Being looked at as carbon neutral, large-scale nuclear power is emerging as a preferred alternative to traditional power, particularly for AI and high-performance computing applications. Companies worldwide are developing small modular reactors (SMRs), which, while still in the early stages, could offer a modular and scalable green energy power source at a fraction of the cost of large-scale nuclear. Though commercial deployment in the US is unlikely until 2030 for a variety of reasons detailed in the report, JLL anticipates more SMR announcements this year.
Record financing for data centre development
Investor appetite for data centres will remain strong through 2025 due to demand for compute power and data storage, low supply due to power scarcity, attractive returns and growing excitement around AI’s potential. JLL anticipates data centre development financing will have another record year in 2025, while global data centre trading volume is likely to moderately increase in 2025.
“Data centre activity has exploded over the last few years, with much of the demand geared toward single-tenant ground-up construction,” states Carl Beardsley, US Data Center Leader, JLL Capital Markets. “Significant barriers to entry exist for new investors based on the amount of capital required as well as a longer development cycle. In 2025, we expect many opportunities for core investors to recapitalise the single-tenant data centres that continue to be built.”

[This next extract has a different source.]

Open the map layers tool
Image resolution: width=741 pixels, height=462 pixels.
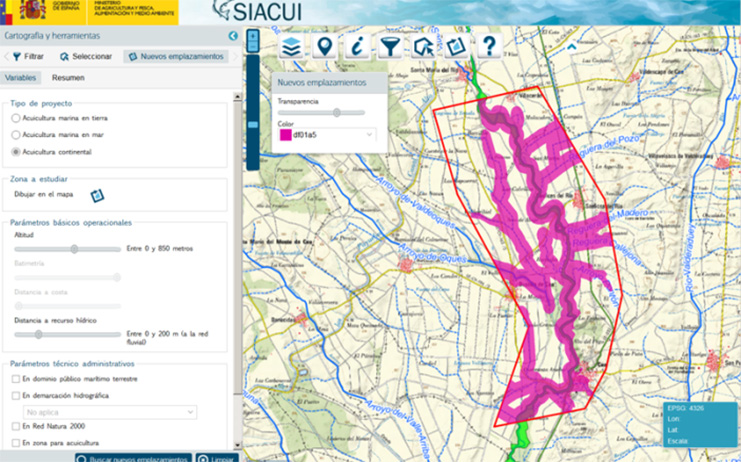click(x=291, y=47)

M&A investment volume and megamergers will likely slow, but JLL expects an increase in joint ventures in 2025, particularly in developing countries as industry firms partner with regional groups to help navigate the local political, regulatory and business landscapes.
Despite challenges, including supply constraints and electricity limitations in some markets, the outlook for the data centre sector remains highly favourable, JLL states. It says that the industry is poised for continued growth, driven by AI adoption, increased data processing demands and ongoing technological advancements.
JLL’s team of dedicated technical experts are trained and experienced in every phase of the data centre lifecycle to help its customers scale, optimise and maintain efficiencies in their data centre strategies.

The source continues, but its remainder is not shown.